(Data extracts Opens)
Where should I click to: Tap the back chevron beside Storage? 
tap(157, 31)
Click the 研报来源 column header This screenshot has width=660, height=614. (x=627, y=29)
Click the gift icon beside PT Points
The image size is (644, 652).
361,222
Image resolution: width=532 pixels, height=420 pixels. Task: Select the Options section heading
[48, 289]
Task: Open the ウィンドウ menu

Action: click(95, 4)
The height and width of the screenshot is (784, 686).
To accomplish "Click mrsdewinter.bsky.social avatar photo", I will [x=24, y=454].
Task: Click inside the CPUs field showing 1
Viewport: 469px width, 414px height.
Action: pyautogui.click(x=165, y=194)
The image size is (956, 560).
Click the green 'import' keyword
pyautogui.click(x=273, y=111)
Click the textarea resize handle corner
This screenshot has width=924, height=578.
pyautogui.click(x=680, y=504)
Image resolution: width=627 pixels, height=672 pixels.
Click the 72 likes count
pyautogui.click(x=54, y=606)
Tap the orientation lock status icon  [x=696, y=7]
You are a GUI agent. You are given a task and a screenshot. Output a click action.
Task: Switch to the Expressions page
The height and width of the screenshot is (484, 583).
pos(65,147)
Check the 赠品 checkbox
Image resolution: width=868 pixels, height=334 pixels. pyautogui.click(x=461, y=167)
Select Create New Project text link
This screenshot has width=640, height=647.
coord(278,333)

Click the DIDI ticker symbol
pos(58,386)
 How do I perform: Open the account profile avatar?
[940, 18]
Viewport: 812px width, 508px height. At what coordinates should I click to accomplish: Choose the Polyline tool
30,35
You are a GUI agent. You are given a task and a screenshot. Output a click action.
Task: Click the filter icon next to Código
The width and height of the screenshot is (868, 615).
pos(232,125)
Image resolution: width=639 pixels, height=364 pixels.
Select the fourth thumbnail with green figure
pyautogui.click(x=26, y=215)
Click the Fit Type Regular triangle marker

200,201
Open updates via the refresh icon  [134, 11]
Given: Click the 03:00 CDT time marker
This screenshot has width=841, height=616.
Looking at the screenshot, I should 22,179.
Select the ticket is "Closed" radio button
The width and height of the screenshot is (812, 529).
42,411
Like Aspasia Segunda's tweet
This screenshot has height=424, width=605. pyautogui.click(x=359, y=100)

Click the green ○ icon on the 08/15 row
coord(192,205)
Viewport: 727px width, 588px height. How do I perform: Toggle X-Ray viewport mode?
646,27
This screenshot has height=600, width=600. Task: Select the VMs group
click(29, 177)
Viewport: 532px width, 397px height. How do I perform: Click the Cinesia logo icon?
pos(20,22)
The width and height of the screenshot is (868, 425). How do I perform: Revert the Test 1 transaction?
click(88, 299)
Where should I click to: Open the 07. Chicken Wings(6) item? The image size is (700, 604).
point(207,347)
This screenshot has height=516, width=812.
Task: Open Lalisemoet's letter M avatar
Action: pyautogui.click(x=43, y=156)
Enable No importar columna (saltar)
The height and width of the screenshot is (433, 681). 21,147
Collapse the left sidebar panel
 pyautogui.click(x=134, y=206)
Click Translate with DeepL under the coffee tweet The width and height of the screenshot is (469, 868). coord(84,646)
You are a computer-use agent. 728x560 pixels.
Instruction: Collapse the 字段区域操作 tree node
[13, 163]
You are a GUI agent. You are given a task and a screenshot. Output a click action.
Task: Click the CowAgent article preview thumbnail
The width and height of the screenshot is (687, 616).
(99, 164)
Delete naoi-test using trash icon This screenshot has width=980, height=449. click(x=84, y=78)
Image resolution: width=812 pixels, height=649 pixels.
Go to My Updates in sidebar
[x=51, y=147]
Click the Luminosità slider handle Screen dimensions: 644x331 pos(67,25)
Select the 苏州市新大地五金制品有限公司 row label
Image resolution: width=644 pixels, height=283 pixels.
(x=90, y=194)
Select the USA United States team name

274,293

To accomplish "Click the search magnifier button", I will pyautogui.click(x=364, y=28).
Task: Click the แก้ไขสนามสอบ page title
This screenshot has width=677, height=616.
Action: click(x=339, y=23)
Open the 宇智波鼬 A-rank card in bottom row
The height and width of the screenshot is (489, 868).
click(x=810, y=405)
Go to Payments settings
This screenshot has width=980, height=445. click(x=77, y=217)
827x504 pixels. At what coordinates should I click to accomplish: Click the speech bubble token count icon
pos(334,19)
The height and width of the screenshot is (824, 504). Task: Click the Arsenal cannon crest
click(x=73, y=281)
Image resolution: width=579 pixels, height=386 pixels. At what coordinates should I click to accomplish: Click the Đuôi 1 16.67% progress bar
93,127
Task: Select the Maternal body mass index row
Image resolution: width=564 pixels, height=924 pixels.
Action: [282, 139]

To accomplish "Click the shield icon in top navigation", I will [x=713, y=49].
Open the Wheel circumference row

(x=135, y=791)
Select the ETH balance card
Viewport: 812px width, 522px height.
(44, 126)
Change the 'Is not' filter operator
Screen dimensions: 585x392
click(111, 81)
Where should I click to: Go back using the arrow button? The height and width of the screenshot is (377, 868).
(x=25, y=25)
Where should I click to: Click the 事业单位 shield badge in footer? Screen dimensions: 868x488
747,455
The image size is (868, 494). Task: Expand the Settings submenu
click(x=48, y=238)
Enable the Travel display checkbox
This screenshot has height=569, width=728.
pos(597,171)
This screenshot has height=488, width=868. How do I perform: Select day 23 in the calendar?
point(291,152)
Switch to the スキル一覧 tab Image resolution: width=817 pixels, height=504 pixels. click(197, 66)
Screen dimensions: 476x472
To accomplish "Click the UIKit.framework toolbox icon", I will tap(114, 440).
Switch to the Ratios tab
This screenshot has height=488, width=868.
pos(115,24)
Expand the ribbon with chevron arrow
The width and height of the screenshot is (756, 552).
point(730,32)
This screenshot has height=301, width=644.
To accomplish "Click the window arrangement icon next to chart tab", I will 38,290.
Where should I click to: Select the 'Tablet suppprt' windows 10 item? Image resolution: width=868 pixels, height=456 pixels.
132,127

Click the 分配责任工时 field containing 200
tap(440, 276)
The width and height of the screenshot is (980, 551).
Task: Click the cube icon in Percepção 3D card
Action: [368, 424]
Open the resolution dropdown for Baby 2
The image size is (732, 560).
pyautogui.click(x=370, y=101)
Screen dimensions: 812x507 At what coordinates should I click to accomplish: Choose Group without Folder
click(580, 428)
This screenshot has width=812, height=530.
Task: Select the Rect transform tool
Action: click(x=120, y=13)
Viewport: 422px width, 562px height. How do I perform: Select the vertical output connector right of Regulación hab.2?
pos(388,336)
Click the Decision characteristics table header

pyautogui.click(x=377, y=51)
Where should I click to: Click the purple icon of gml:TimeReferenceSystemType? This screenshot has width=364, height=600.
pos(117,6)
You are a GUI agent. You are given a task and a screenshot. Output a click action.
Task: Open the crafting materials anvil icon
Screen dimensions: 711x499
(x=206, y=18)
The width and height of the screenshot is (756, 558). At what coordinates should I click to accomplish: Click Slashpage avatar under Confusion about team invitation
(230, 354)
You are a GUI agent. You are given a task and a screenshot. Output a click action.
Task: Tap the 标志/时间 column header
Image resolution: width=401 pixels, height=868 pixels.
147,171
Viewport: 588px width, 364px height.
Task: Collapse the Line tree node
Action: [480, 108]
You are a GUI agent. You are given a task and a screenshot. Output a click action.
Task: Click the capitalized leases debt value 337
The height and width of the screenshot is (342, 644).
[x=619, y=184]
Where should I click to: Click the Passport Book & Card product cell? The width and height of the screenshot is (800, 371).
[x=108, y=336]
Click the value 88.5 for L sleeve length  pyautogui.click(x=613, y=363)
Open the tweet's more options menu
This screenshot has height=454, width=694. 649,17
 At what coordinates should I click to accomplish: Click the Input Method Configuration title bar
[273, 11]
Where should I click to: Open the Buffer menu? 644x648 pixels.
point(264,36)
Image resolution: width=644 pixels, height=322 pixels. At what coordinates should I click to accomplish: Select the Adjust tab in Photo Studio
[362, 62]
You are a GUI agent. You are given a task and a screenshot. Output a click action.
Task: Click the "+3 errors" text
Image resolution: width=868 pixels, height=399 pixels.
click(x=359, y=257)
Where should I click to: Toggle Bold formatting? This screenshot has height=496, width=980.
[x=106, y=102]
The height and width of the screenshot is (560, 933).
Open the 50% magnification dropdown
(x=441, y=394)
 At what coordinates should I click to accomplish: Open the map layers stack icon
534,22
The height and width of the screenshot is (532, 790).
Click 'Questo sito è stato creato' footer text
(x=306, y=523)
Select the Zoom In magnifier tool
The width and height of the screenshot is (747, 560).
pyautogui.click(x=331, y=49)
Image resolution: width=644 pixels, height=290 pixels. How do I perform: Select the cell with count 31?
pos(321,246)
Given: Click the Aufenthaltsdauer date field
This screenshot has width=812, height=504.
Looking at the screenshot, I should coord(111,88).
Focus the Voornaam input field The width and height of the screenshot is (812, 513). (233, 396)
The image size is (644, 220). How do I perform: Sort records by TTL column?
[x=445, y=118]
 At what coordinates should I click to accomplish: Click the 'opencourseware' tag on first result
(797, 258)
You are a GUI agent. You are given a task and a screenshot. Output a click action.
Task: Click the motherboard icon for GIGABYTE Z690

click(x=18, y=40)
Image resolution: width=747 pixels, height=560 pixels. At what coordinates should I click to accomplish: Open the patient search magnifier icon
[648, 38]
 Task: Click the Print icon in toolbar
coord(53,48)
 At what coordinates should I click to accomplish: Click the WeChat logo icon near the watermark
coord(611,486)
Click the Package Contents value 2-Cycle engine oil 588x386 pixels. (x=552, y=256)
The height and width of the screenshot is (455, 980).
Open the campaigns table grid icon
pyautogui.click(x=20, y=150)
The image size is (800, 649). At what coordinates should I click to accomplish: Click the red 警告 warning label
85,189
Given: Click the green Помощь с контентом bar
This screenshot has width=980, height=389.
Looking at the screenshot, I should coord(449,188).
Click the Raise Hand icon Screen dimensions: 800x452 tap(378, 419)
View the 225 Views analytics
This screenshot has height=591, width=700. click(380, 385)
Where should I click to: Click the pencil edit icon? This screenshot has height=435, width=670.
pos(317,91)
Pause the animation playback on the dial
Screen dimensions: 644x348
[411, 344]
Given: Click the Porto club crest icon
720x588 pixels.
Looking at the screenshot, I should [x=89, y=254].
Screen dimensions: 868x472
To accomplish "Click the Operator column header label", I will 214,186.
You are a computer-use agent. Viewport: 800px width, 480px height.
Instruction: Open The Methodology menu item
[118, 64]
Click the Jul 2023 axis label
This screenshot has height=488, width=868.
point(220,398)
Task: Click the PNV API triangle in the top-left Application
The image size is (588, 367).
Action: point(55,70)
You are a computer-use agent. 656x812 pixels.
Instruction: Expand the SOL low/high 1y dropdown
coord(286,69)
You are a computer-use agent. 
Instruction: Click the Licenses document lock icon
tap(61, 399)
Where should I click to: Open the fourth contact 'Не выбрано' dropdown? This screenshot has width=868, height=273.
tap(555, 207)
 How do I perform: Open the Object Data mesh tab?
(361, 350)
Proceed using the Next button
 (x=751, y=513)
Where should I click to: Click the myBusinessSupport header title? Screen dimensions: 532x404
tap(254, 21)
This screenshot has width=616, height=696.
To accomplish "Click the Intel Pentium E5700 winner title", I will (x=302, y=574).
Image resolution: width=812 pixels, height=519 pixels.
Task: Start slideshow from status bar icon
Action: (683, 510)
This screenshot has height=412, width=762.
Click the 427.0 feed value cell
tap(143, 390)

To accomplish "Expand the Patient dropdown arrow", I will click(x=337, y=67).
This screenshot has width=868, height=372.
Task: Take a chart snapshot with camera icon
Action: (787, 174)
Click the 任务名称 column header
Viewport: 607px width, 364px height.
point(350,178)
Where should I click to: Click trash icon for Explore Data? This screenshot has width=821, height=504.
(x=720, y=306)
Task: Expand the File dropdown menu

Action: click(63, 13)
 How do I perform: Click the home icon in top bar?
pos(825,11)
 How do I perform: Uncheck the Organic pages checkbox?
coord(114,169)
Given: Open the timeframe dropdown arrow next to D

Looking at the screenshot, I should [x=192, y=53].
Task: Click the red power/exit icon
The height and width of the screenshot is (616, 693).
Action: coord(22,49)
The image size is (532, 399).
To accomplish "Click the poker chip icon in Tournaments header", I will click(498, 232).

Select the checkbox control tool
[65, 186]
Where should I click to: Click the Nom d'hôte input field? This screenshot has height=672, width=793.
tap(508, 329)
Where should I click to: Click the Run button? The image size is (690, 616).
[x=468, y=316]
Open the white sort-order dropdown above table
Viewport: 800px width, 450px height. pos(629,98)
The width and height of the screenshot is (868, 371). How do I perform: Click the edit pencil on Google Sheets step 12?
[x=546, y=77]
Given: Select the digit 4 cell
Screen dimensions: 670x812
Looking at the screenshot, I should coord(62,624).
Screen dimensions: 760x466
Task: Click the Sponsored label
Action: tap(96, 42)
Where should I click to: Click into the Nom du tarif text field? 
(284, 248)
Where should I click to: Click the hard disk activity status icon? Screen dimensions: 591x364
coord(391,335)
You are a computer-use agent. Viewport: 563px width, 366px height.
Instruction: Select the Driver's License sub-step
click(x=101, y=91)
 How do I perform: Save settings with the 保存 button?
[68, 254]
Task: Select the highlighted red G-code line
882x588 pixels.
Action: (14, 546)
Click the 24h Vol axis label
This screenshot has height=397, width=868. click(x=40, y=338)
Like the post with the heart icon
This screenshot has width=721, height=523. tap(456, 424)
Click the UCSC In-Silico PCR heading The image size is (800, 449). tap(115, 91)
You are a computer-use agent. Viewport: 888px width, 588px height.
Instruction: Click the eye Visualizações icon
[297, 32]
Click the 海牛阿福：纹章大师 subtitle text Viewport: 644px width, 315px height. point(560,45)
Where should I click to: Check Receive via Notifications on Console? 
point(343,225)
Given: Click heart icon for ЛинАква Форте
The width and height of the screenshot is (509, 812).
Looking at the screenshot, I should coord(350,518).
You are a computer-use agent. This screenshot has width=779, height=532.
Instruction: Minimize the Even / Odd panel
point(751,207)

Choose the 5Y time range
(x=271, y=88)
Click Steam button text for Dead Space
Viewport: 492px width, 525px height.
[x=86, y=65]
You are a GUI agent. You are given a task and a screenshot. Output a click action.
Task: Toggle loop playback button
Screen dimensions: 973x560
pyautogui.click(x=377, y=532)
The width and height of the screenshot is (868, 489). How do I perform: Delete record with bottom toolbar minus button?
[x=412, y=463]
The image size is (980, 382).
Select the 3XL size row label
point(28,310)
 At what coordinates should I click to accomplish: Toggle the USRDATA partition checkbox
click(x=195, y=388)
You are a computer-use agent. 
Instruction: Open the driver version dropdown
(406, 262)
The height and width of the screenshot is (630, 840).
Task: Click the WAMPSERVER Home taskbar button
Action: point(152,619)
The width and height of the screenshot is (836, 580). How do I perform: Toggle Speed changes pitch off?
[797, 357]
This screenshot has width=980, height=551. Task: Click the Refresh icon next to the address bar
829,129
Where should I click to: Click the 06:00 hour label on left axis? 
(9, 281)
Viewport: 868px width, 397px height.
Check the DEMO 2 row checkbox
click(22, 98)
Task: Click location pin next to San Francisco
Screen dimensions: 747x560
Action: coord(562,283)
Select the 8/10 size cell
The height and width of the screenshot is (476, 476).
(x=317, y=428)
(Data extracts Closes)
* Activity:
Using the data above, restate word for word the lines from its opening line through the line that contains "Image resolution: width=627", and no more.

* Task solution:
Where should I click to: Tap the back chevron beside Storage? 
tap(157, 31)
Click the 研报来源 column header This screenshot has width=660, height=614. (x=627, y=29)
Click the gift icon beside PT Points
The image size is (644, 652).
361,222
Image resolution: width=532 pixels, height=420 pixels. Task: Select the Options section heading
[48, 289]
Task: Open the ウィンドウ menu

Action: click(95, 4)
The height and width of the screenshot is (784, 686).
To accomplish "Click mrsdewinter.bsky.social avatar photo", I will [x=24, y=454].
Task: Click inside the CPUs field showing 1
Viewport: 469px width, 414px height.
Action: pyautogui.click(x=165, y=194)
The image size is (956, 560).
Click the green 'import' keyword
pyautogui.click(x=273, y=111)
Click the textarea resize handle corner
This screenshot has width=924, height=578.
pyautogui.click(x=680, y=504)
Image resolution: width=627 pixels, height=672 pixels.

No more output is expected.